Chinese Steel Themselves For Ore Price Talks

The Age

Thursday December 6, 2007

John Garnaut, Asia economics correspondent, Beijing

GLOBAL commodity markets have become so dependent on Chinese domestic demand that a US recession "would hardly even register", says Rio Tinto.

After months of internal analysis and external modelling, the world's third-biggest miner believes the commodities price boom could only be derailed by an economic accident in China.

The findings suggest Australia's resources-reliant economy will be virtually bullet-proof over the coming year.

"China has an overwhelmingly important impact on commodities markets," said Rio's chief economist, Vivek Tulpule, in an interview from London. "And the only way we can get a big Chinese slowdown is if it is generated by a big event in China itself."

Rio's new analysis shows China has accounted for between 60% and 90% of global demand growth for iron ore, copper and aluminium this decade.

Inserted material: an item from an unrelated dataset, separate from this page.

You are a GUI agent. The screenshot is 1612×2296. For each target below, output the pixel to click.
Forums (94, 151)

Rio's outlook, which is shared by BHP Billiton, comes a week after both companies began "preliminary" talks with China's Baosteel for iron ore contract prices. It also comes as BHP stalks Rio with its spurned $US150 billion ($A170 billion) takeover proposal.

Even Chinese traders say they expect iron ore contract prices to rise more than 30%, despite huge rises in each of the past five years.

Anxiety over mining company pricing power has driven Baosteel boss Xu Lejiang to publicly state his company is "very likely" to lead a $US200 billion-plus bid for Rio Tinto to prevent Rio falling into the clutches of BHP. Any such move, though, would need to overcome the Chinese steel industry's notorious fragmentation, which was on display yesterday.

Qi Xiangdong, vice-chairman of the China Iron and Steel Association, told BusinessDay there had been "misunderstandings" between Mr Xu and the 21st Century Business Herald journalist who quoted him. Mr Qi said his association had not held any talks on a bid for Rio Tinto, while he had personally told Baosteel "not to speculate about the issue".

Mr Qi is, however, bracing for difficult iron ore negotiations.

"No one can predict whether there will be sudden and sharp rise," he said.

A Shanghai finance commentator put the likelihood of Baosteel buying Rio Tinto at "almost zero". Writing in Beijing News yesterday, he said Baosteel's musings were aimed only at inflating Rio's share price in order to make life difficult for BHP. That view reflects the speculation that rather than counter-bid for Rio, the Chinese need only buy a little more than 1% of the company at a cost of $1.8 billion.

The suggestion goes that once that position was declared under Britain's takeover laws, Rio shares would take off in a speculative frenzy that a full bid was in the offing - putting further distance between the Rio share price and BHP's rejected offer.

BHP's spurned 3-for-1 scrip takeover proposal yesterday valued Rio shares at $128.10, or 12.2% less than Rio's ruling market price of $143.82 a share - the equivalent of 3.36 BHP shares. Earlier this week, broker Austock suggested BHP would have to increase its offer to 3.9-for-1 to get Rio to the negotiating table. BHP shares were down 40? to $42.70 yesterday.

Rio yesterday denied reports in a London newspaper, this time claiming Rio had "softened" its position and was ready to consider a formal Chinese bid.

KEY POINTS

? Slowdown to China demand unlikely in the coming year.

? Iron ore contract prices tipped to rise 30%.

? Rio rejects talk of Chinese takeover bid.